Le danger de cette station provient de la présence du charbon. Un charbon qu’on nous présence comme « propre ». En réalité, aucun charbon ne peut être qualifié de propre. Même le charbon végétal est toxique. Le charbon qui sera utilisé comprendra de l’arsernic, une matière hautement toxique. Se pose la question qui va instaurer les règles pour exploiter ce charbon ? Et qui va contrôler l’application de ces règles ? Qui va gérer le traitement de ces déchets ? Nous craignons que les décharges de charbon seront des sources de nuisances pour les habitants des villages voisins de la station et tous les habitants de Safi.
Des ONG lancent des signaux d’alarme
Un rapport du département de l’Environnement marocain, intitulé : « Les questions environnementales et les efforts du Maroc en la matière » affirme que le secteur de l’énergie produit 50% des gaz à effet de serre au Maroc à l’origine du réchauffement climatique. L’axe Mohammedia-Safi connait le taux de pollution de l’air le plus élevé au Maroc à cause de la concentration des activités industrielles entre ces deux villes.
Selon un rapport de la section de Safi de l’Association marocaine des droits de l’homme (AMDH), les habitants de la ville et ses environs respirent de l’air comportant du sulfide contenant du souffre dégagé par les cheminés du Complexe chimique. Le taux d’inhalation de cette substance est dix fois plus élevé par rapport à celui d’une ville comme Paris en France.

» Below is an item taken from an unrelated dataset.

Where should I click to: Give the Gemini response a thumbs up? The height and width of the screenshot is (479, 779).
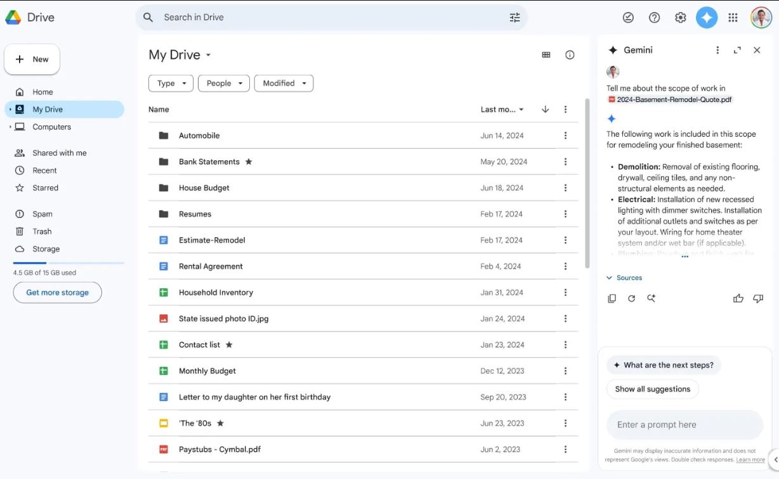point(738,298)
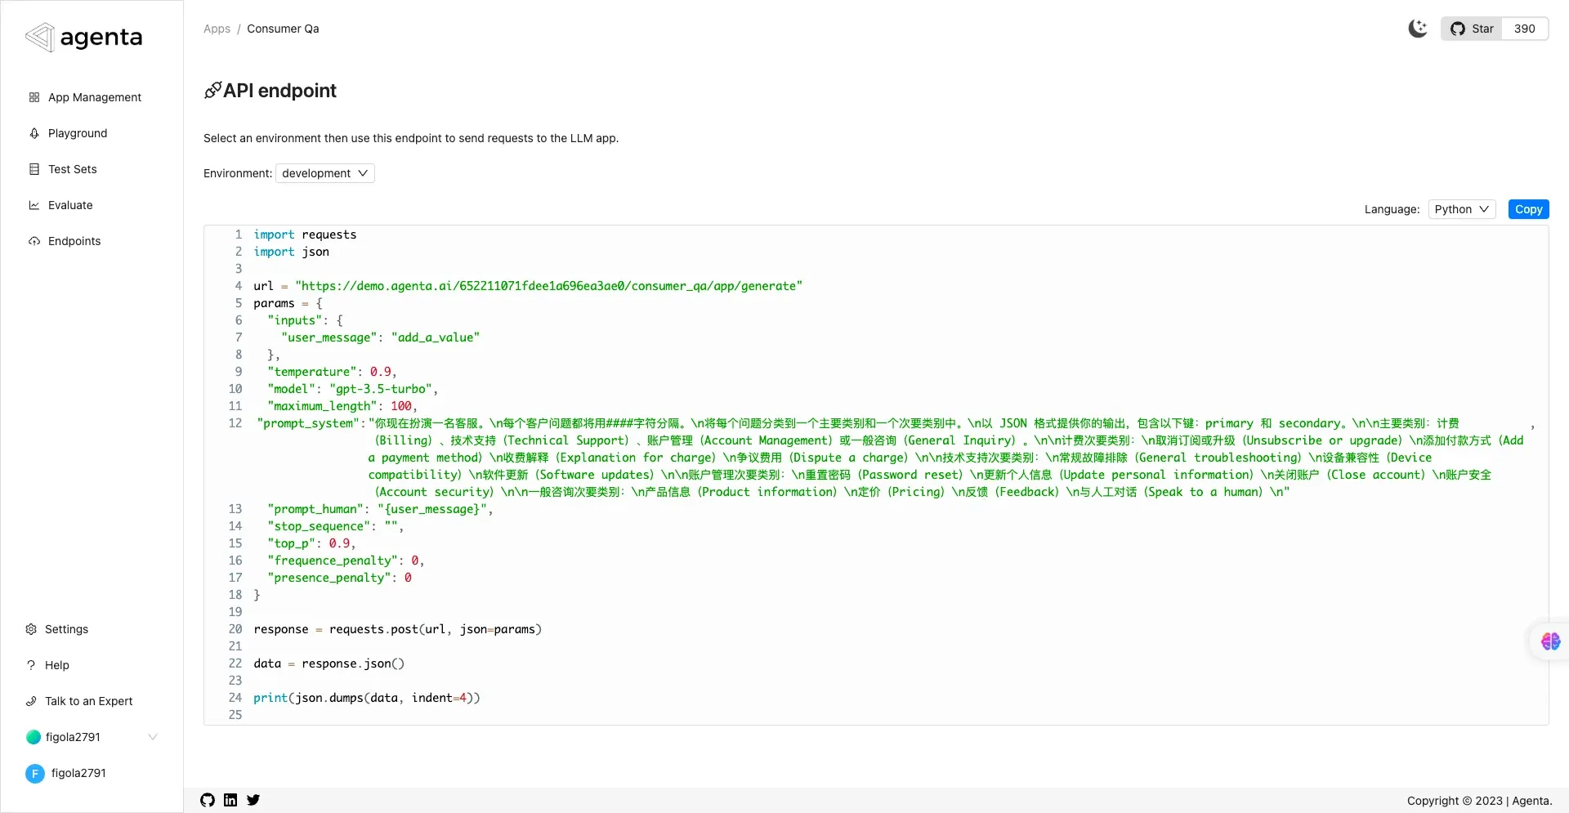
Task: Toggle dark mode with the moon icon
Action: click(x=1418, y=29)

Pour sa part, le Conseil national des droits de l’homme (CNDH) avait demandé à l’Etat d’assumer ses responsabilités face au climat pollué que connait la ville de Safi. Cette même source affirme que la majorité des émissions de gaz est due à la hausse continue des activités du « Complexe », sans prendre en compte les conditions de santé, de sécurité et de protection de l’environnement. Cette usine ne soucie guerre du sort réservé à la population. Les fuites des gaz est désormais récurrentes, surtout que ce complexe ne dispose pas de moyens pour atténuer l’effet de ces gazes sur la population, spécialement les gazes dégagés des cheminés SO-2S30-3S0, des fonderies de souffre, des usines utilisant l’acide phosphorique (Maroc Phosphore 1) et l’atelier de l’acide sulfurique.